Reading Comprehension Interventions WORK!

by Dr Gail Brown | March 6, 2022
Reading Comprehension Interventions WORK!

Comprehension is about thinking, understanding: it’s cognitive! We need to explicitly teach how to understand what we read – that supports learning! A team of researchers (Filderman et al, 2022)  has just published a meta-analysis on the effects of reading comprehension interventions for struggling readers in third through 12th grades. This meta-analysis includes interventions “aimed at remediating reading comprehension difficulties with the ultimate outcome of improving reading comprehension” (page 168)

Using past models, reading comprehension interventions are categorized into 4 instructional approaches: Strategy instruction; Background knowledge; Metacognitive Strategies (how and when to use a strategy) and Instructional enhancements (Graphic organizers & Technology).

These researchers hope their paper “…can help inform instruction for students who struggle with reading comprehension for reasons beyond decoding difficulties” (page 166). Two research questions are:

“(a) What are the effects of single component reading comprehension interventions on the reading comprehension outcomes of third through twelfth grade struggling readers? and

 (b) To what extent do participant (grade level), intervention (instructional approach and measure type), and study (quality_ characteristics moderate the effects?”

Their research search was from January 1975 to March 2020, using various terms and word stems for the concepts. Of more than 25,000 papers, only 64 studies that met their criteria for inclusion.

Their results report an overall significant positive effect 0.59, with background knowledge and strategy instruction resulting in significantly larger effects. Instructional enhancements (graphic organisers and technology) resulted in significantly lower effects.
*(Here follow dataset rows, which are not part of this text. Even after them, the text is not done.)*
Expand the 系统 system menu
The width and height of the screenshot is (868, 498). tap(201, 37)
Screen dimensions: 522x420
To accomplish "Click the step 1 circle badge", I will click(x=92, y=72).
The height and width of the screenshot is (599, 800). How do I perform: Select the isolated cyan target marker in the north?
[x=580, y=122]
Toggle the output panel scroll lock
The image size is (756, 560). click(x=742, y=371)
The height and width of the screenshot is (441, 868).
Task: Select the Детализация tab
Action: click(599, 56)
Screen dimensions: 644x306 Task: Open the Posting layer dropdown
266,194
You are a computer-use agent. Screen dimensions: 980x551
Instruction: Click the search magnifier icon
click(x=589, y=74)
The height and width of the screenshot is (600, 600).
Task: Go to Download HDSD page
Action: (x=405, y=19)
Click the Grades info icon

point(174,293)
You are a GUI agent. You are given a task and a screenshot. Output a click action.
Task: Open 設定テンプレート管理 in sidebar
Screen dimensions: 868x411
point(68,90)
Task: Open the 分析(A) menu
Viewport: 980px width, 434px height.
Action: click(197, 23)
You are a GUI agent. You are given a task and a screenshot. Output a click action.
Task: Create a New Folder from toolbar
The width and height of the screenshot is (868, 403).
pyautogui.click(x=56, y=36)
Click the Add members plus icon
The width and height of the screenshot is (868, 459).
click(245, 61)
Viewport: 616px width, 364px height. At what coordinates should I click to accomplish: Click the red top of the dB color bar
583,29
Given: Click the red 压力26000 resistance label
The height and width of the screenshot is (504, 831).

This is in line with previous meta-analyses, for K-12 (0.69) (Berkeley et al., 2010) and Grades 6-12 (0.89) (Edmonds et al., 2009).

The authors are not recommending providing reading comprehension instruction alone - they support a multi-component approach for struggling readers, who may also need interventions in word-level decoding and fluency. They are strongly supporting interventions for comprehension that build background knowledge and provide explicit strategy instruction.

They comment on poor quality of published intervention research, especially around ensuring implementation is reported with more details on the duration of instruction (teaching time), other intervention components and long term maintenance measures for intervention outcomes.

This paper confirms the importance of building background knowledge and providing explicit strategy instruction to improve reading comprehension.

 Filderman, M. J., Austin, C. R., Boucher, A. N., O’Donnell, K., & Swanson, E. A. (2022). A Meta-Analysis of the Effects of Reading Comprehension Interventions on the Reading Comprehension Outcomes of Struggling Readers in Third Through 12th Grades. Exceptional Children, 88(2), 163–184.